Data excerpts
- - - - -
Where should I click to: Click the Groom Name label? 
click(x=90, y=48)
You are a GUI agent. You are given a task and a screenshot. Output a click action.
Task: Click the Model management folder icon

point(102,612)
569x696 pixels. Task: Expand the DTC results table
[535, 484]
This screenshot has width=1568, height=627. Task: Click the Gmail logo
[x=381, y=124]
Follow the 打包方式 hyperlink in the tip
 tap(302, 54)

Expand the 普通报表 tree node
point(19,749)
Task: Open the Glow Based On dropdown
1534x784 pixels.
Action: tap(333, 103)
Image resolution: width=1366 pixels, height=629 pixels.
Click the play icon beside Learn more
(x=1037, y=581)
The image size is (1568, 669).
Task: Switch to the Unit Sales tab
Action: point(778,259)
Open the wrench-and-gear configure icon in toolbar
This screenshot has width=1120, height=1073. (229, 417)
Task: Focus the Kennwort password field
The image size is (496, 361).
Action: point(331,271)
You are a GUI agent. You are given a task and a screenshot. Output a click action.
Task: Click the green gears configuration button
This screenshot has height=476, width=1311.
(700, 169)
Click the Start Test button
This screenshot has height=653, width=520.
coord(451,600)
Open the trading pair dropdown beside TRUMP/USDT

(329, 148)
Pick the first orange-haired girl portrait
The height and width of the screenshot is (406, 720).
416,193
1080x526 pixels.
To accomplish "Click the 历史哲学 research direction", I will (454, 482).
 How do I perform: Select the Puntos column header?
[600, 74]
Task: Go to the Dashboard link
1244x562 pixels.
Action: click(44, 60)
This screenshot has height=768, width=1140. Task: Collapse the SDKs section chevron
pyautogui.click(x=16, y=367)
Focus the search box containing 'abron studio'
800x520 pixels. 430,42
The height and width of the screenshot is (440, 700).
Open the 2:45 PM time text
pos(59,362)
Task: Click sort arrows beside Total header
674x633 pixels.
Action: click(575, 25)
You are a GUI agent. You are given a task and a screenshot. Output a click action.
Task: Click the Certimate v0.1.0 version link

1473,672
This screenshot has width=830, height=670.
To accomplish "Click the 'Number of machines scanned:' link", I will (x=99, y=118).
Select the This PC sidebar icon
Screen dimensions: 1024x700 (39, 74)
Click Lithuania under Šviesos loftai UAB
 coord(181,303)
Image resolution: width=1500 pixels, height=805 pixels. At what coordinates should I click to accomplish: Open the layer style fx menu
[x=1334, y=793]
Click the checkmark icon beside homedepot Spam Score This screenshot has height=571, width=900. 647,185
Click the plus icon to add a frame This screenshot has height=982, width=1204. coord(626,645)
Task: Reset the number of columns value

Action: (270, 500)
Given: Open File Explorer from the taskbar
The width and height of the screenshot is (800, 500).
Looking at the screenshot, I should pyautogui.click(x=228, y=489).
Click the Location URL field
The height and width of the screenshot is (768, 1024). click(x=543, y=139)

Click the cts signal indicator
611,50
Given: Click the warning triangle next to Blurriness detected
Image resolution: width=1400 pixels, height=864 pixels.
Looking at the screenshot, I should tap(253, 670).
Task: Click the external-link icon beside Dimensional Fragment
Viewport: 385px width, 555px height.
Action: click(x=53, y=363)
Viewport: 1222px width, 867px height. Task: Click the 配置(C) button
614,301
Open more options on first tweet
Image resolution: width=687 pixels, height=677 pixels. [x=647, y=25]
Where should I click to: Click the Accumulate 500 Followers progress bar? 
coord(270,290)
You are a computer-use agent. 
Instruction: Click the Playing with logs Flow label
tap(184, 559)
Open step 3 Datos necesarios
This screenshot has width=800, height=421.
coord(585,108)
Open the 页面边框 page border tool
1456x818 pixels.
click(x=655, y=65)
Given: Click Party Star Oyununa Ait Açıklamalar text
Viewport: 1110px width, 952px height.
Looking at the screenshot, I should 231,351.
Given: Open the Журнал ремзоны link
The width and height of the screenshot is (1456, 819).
- - - - -
_ABOUT THIS TASK_. All lines above that hold the string "will" should be copied.

_EXERCISE ANSWER_.
To accomplish "Click the 历史哲学 research direction", I will (454, 482).
To accomplish "Click the 'Number of machines scanned:' link", I will (x=99, y=118).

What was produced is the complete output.